John mengernyit. "20 Tahun...? Apa maksudmu!" Seruan yang benar-benar tak mengerti arah pembicaraan yang diutarakan lawan bicaranya.

Dan ditanggapi oleh permainan jemari tangan kiri yang berbalut sarung tangan kulit berwarna hitam dan pamer kekuatan mengendalikan bumbung percik-percik api menjadi peragaan kumpulan kepak-kepak kupu-kupu bersayap api yang indah sekaligus menyeramkan.

"Jiwamu untuk jiwa putramu itu. Perjanjian dengan iblis harus memiliki pertukaran yang senilai dan lihat sisi baiknya, kau bisa menjaganya selama sisa waktumu 20 tahun kedepan nanti... Itu jika kau katakan 'ya' tentunya. Dan kuingatkan, penawaran ini hanya berlaku sekarang. Nanti saat kau memohon dan menemukanku kembali, waktumu tinggal 10 tahun atau bahkan... aku bisa mengambil jiwamu saat kau setuju katakan 'ya'." Terang penuh kesabaran dan melodikan kalimat terusan, "Ayo pikir-pikir, John. Tik-tok-tik-tok."

Ia cukup syok mendengar kata 'iblis'. Tapi menatap wajah putra pertamanya...
Memejam erat sungguh dengan segala kalut kesedihan yang bertumpuk-tumpuk kemarahan, "Katakan. Apa kau yang membunuh istriku dan yang menyuruh orang-orang bermata hitam aneh tadi untuk mengambil Sammy? Kembalikan mereka dulu... atau demi Tuhan..."
Pria yang mengaku 'iblis' itu malah lebarkan semeringah senyum seakan perkataannya tadi hanya gertak berkadar tong kosong belaka, kemudian jongkok di depannya,

"Oh, John. Ayolah. Kalau Tuhan-mu ada, menurutmu apa semua ini akan terjadi, hm? Semua memiliki sejarah baik masa lalu dan masa depan. Bagimu, itu tak perlu dibicarakan.
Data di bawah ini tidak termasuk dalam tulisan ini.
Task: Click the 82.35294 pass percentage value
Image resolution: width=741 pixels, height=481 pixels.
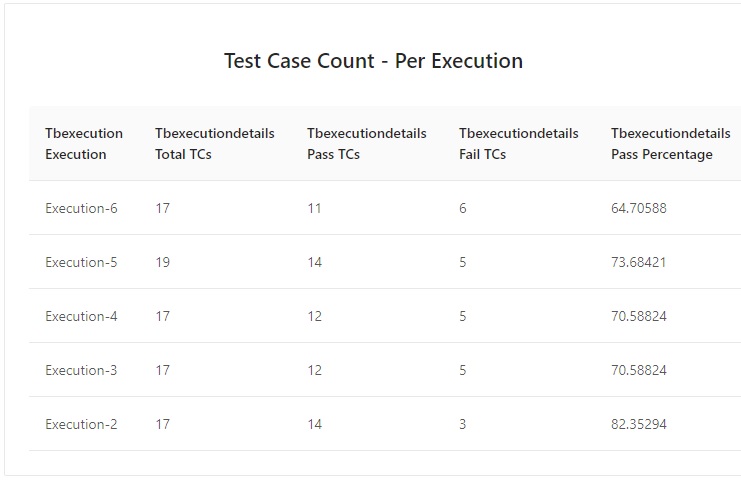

Kuberi 2 tahun tambahan dari 20 tahun penawaranku tadi sebagai tanda permintaan maafku atas situasi istrimu dan Sammy. Cukup katakan 'ya' dengan apa yang sudah disuguhkan di atas nampan sekarang dan aku akan segel perjanjian kita. Tapi kalau kau lebih memilih mengubur Dean-" Hendak berdiri, tiba-tiba jari-jari tangan kanan John menarik kerah,

"YA." Kedua kolam iris berwarna kuning kecokelatan berkilau hijau oleh semu bias dansa-dansa api dari rumah di hadapan yang terbakar.

Azazel pun tunjukkan baris gigi sesuai rona seringai ala Joker, lalu jari-jari tangan kanan yang berbalut sarung tangan hitam mencengkeram kanan-kiri pipi si manusia dan pertemukan mulutnya dengan mulut disana.

John jelas tersentak.
Tapi untungnya gerakan kedua bibir pria itu tak sampai aneh-aneh karena beberapa detik berikut sudah menarik diri sambil tuturkan kalimat,

"Senang berbisnis denganmu, John. Sampai bertemu 22 tahun lagi tepat tengah malam saat pergantian hari tanggal 22 April. Hadiah ulangtahun dariku akan menjemputmu." Lalu lambaikan tangan, "Cao~"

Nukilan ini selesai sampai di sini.